Комната запиралась на ключ, чтобы не мешали слоняющиеся без дела между репетициями актёры, и Ваня Ч. был одним из немногих, кто допускался в нашу «макетную».
И вот, слушая излияния Вани, я возилась с клеем и картоном, а по ту сторону двери, в коридоре, неизменно дежурил и вздыхал мой верный поклонник Егорушка Тартаков…
…Егорушка принадлежал к типу людей, которые вызывают одновременно и жалость, и жестокое желание подшутить, посмеяться, или разыграть его. И всё это — со стороны людей, которые прекрасно понимали, что он человек более высокого склада, чем они, более культурен, эрудирован, музыкален. Таким людям, как он, обычно достаётся ещё с детства, со школьной скамьи…
Окружающие, постоянно потешавшиеся над Егорушкой, не были злыми людьми, и вовсе не хотели ему зла.
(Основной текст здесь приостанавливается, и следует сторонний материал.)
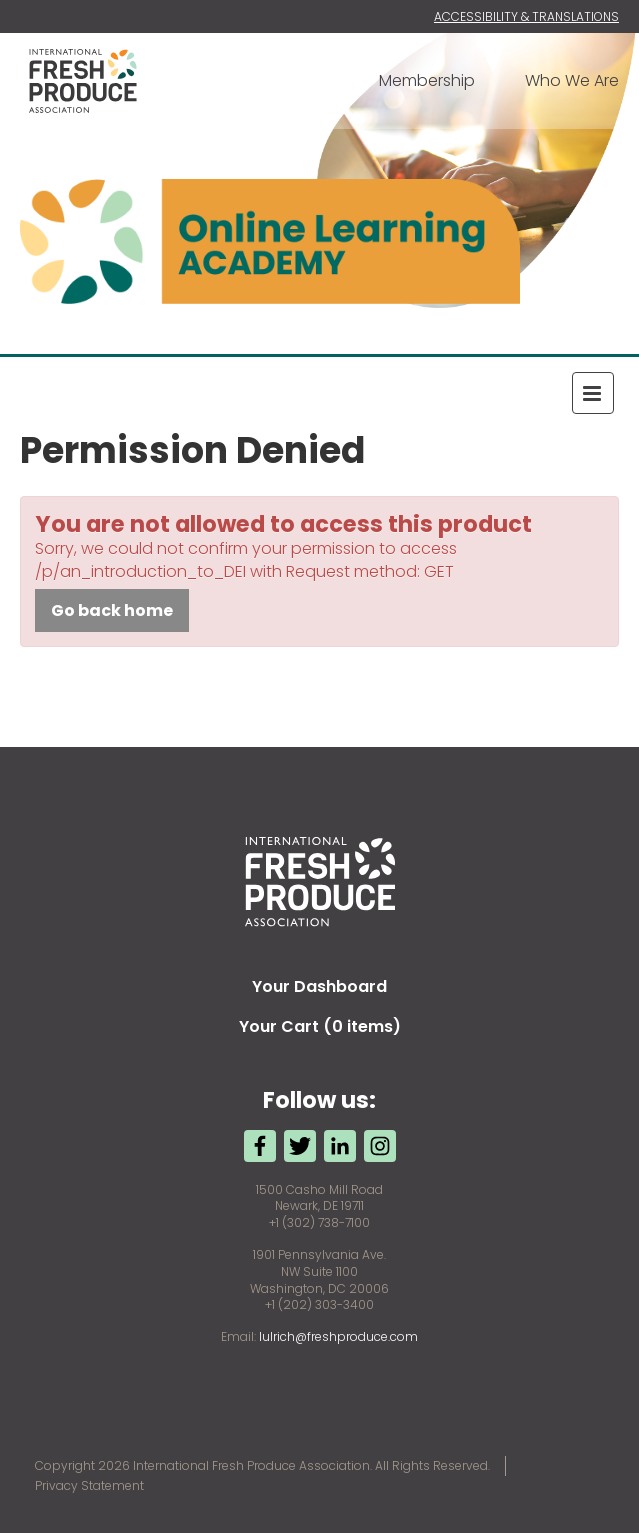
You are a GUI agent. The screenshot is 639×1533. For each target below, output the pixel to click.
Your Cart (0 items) (320, 1026)
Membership (427, 80)
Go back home (112, 610)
Просто им трудно было удержаться от желания поддразнить человека, который, не принимая шуток, каждое, даже самое простое слово к нему обращённое, выворачивал наизнанку, примерял к себе на свой лад, выискивая в нём обиду и издевательство, если даже таковых и в помине не было…
Вот потому-то Егорушка и был в театре «козлом отпущения». Фоном же всему служила «главная» обида: он, сын выдающегося певца, не унаследовал отцовского великолепного голоса, хотя и обладал абсолютным слухом и очень приятным, мягким, но увы, слишком слабеньким для сцены баритоном.
Он окончил Ленинградскую консерваторию, а в оперу не попал. После ряда неудачных попыток устроиться в периферийных театрах, он махнул рукой на оперу и устроился в Ленинградский театр оперетты.